Figure 6. Effects of bitter almond on the bacterial community structure in the cecal contents of RBSL. (A) Venn diagram of OTUs in the cecal microbiota; (B–F) α-diversity of the cecal microbiota (Chao1, Simpson, Shannon, Sob, ACE); (G) β-diversity of the cecal microbiota; (H) species stacking plot of the cecal microbiota at the phylum level; (I) species stacking plot of the cecal microbiota at the genus level; (J) influence of the cecal microbiota (genus level). Among these, CON represents the control group, LBA represents the low-dose bitter almond group, MBA represents the medium-dose bitter almond group, and HBA represents the high-dose bitter almond group.
Based on antioxidant and immune results, we selected differential genera from the Bacillota phylum (Negativibacillus), differential metabolites in the tumor choline metabolism pathway (a metabolic pathway significantly enriched in both the MBA and HBA groups), antioxidant indicators, and immune indicators, and used Spearman test to analyze overall correlations. As shown in Figure 7, the genus Negativibacillus was significantly positively correlated with IgA, IgM, and GSH-Px. This is related to the fact that residual antigens still maintain immune stimulation after their abundance decreases.

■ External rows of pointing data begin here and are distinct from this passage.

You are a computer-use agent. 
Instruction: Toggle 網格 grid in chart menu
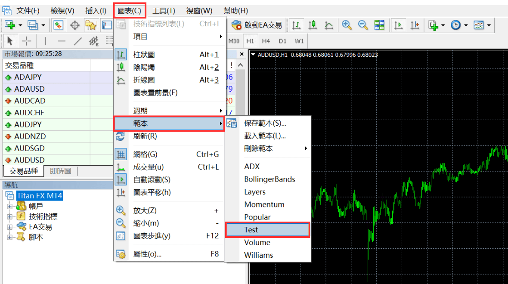[x=146, y=154]
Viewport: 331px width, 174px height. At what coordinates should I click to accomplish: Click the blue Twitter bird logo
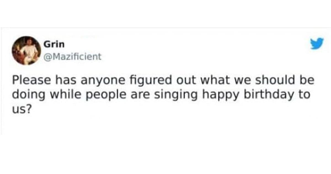[317, 44]
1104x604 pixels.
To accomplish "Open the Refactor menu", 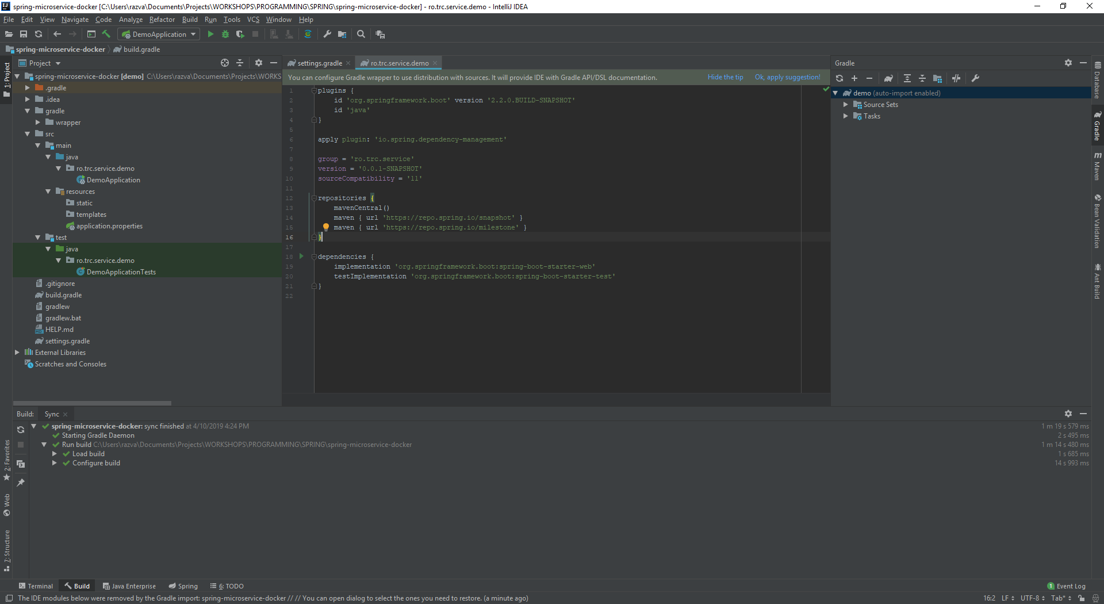I will pyautogui.click(x=162, y=20).
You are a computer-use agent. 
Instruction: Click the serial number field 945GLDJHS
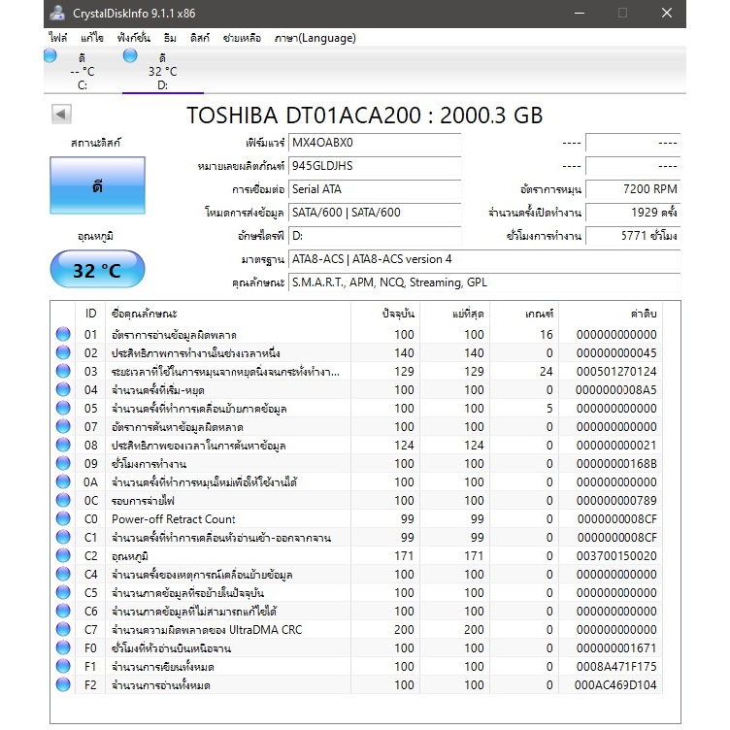[374, 166]
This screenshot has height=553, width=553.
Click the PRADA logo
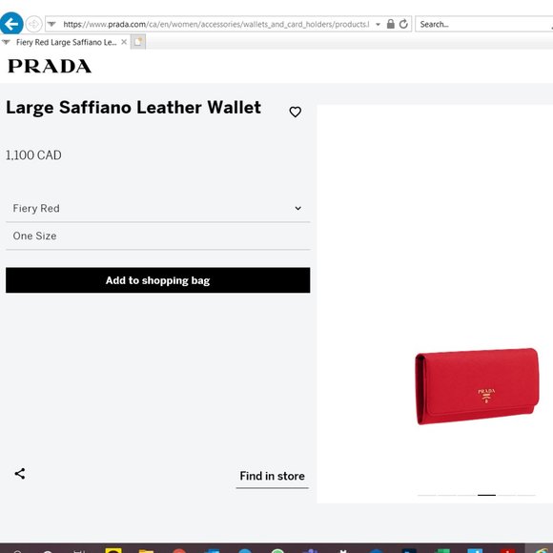coord(50,67)
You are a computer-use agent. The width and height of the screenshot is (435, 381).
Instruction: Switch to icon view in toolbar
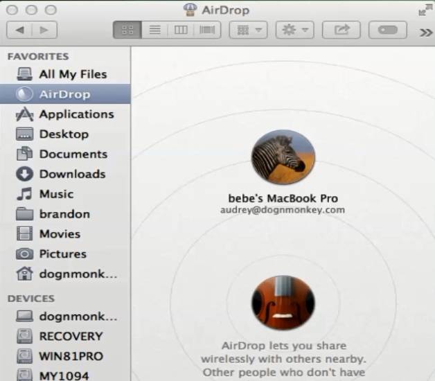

Figure 7. Spearman correlation heatmap at the genus level between bitter almond and RBSL. The color gradient represents Spearman correlation coefficients (red for positive correlations, blue for negative correlations). On the right, the network diagram displays correlations between environmental factors and species based on the Mantel test, where line width indicates the absolute value of the correlation coefficient (Mantel’s r), color represents the signifpicance p-value range of (Mantel’s p), and line style (solid/dashed) distinguishes between positive and negative correlations.